フロースルーセンサの特長

医薬品や食品の製造過程に最適化した、新しい計測のカタチ。
それが、センサ形状をサニタリー配管と同じ内径で貫通させた、フロースルーセンサです。

特長(低濃度センサ、高濃度センサ共通)

  1. 段差や突起のないストレート構造で、液溜まりが少なく洗浄性が高い
  2. 液の置換時の応答が速く、確実な界面検知が可能
  3. 内面はバフ研磨(鏡面研磨)処理で洗浄性を向上

開発者インタビュー

鈴木理一郎

鈴木(製品テーマリーダー:鈴木理一郎)

−−開発に苦労した点は?
耐熱性・耐圧性の実現です。蒸気滅菌の耐久性を評価するために、145℃の蒸気で繰り返しセンサに高温高圧の過酷な条件を与え、繰り返し試験後にセル定数が変化していないことと、リークが生じないことを確認できましたが、その間、絶縁体の熱変形やOリングの塑性変形などの問題を解決する必要がありました。 PTFEの絶縁体を熱膨張で滑らせないように、ステンレス側に食い込み溝を設けたことは効果的でした。

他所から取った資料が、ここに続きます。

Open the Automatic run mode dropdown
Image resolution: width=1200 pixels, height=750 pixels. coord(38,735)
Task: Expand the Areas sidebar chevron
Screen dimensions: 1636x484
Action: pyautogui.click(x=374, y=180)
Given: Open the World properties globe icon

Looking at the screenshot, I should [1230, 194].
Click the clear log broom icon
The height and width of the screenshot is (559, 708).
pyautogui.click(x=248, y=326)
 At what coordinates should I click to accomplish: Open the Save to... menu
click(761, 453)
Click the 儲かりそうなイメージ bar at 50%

−−史上初、4極フロースルーセンサ開発時のブレイクスルーは?
2極センサは内極を絶縁体で挟んで、両サイドからネジで締め上げる方法を採用しています。しかし4極センサはそのままの発想で作るのは非現実的でした。
ふと、管の外周方向からネジを貫通させて電極ができるのではないかと思い、早速塩ビ管で簡単な電極を作りました。変換器につないでみると、見事に4極の動作をするし、高濃度まで直線性があるので、すごいものができそうだと予感が走りました。
電極を軸上に並べず、軸に直角なラジアル方向に並べることで、長さを節約できるし、電極の配置によって、さまざまなセル定数が得られることが分かってきました。電圧検出極を電流極の外側に設置しても、4極導電率計として動作することができます。

−−開発を終えての感想は?
当初はこれほど貫通型の導電率センサが重宝されるとは思っていませんでした。2極方式と4極方式の導電率フロースルーセンサは、蒸留水やビール、乳製品、CIP洗浄液など低濃度から高濃度まで医薬品食品のプロセス監視に最適なセンサとして稼動しています。
サニタリー配管が金属なので、4極フロースルーセンサは絶縁体を挟んだ構造にしましたが、もし塩ビパイプでセンサを作って欲しいと頼まれたら、もっと簡単なセンサに仕上げられます。海水から淡水を作るプラントで、塩分をモニタするのに最適なセンサになると思いませんか。